[Collected data]
····················

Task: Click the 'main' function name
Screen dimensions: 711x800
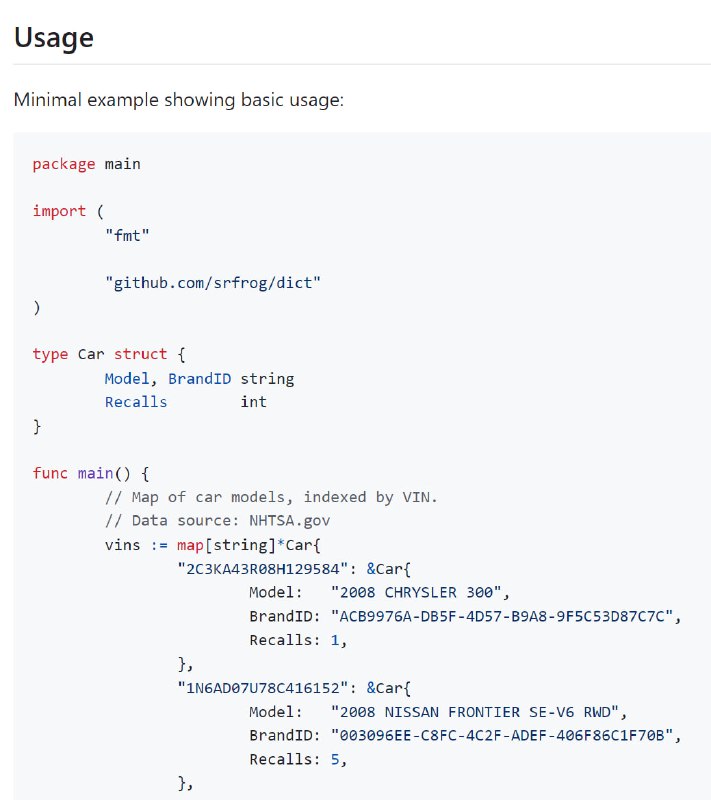Action: 95,473
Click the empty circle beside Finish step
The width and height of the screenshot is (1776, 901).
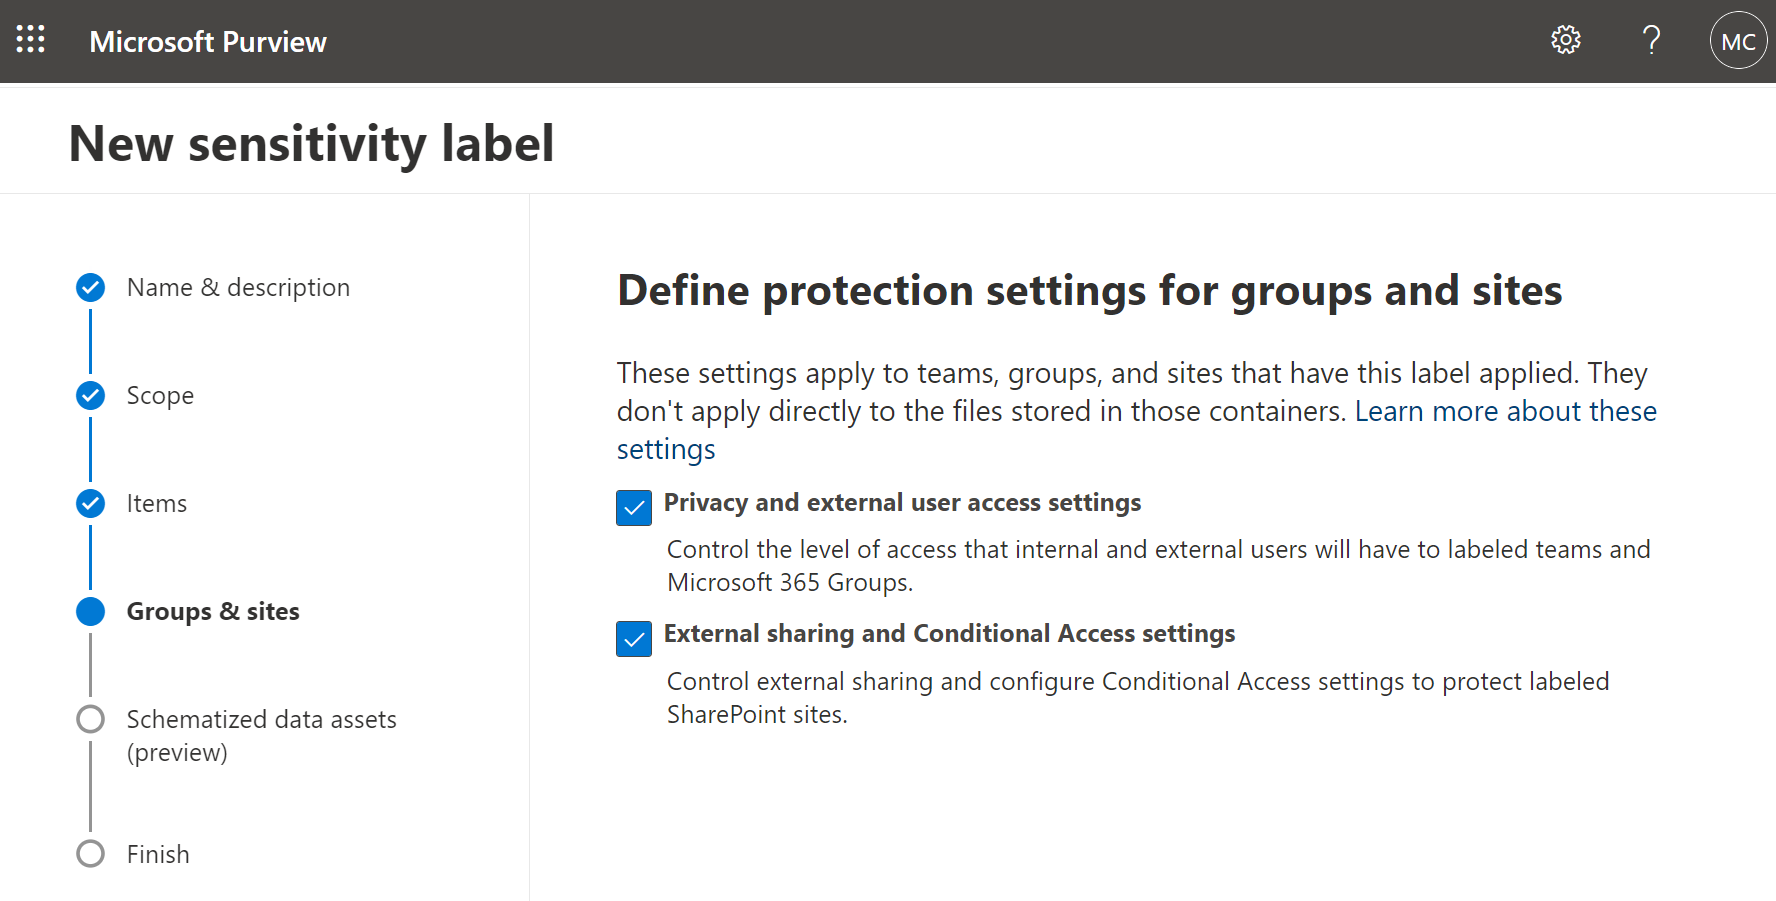tap(90, 854)
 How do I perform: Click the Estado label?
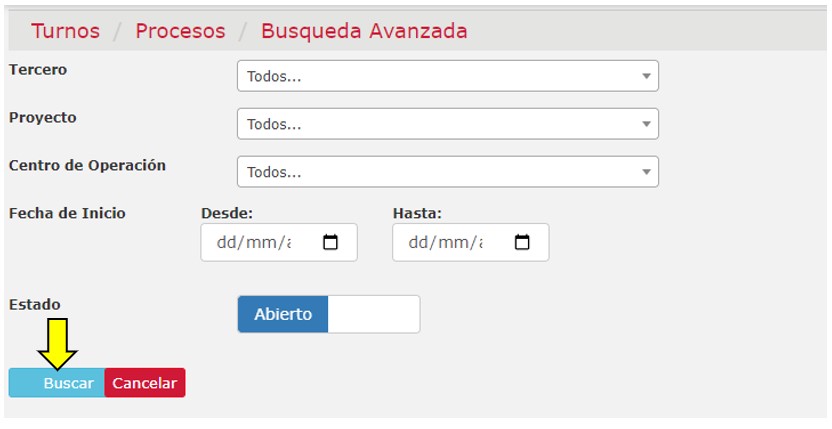pos(34,304)
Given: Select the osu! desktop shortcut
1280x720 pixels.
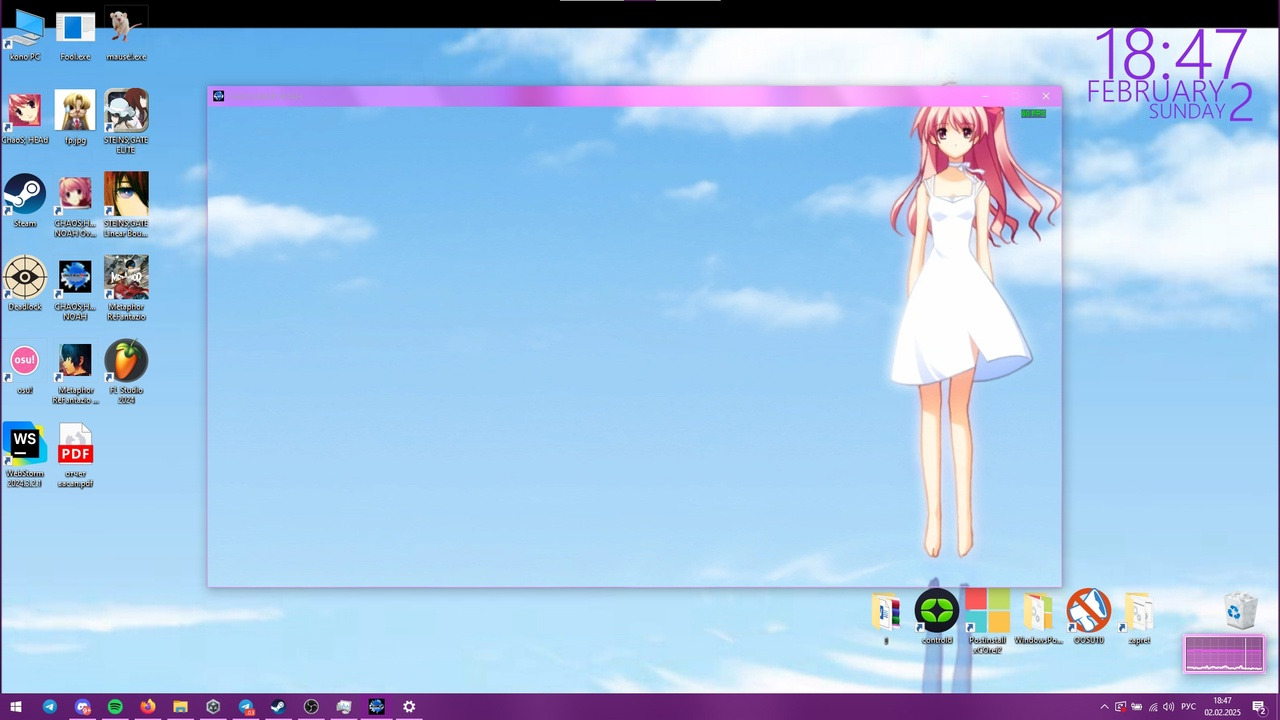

····················

Please reproduce every one of the records above word for word, leaving out the pictures.

**Right answer:**
Task: Click the 'main' function name
Screen dimensions: 711x800
Action: 95,473
Click the empty circle beside Finish step
The width and height of the screenshot is (1776, 901).
tap(90, 854)
 How do I perform: Click the Estado label?
pos(34,304)
Given: Select the osu! desktop shortcut
1280x720 pixels.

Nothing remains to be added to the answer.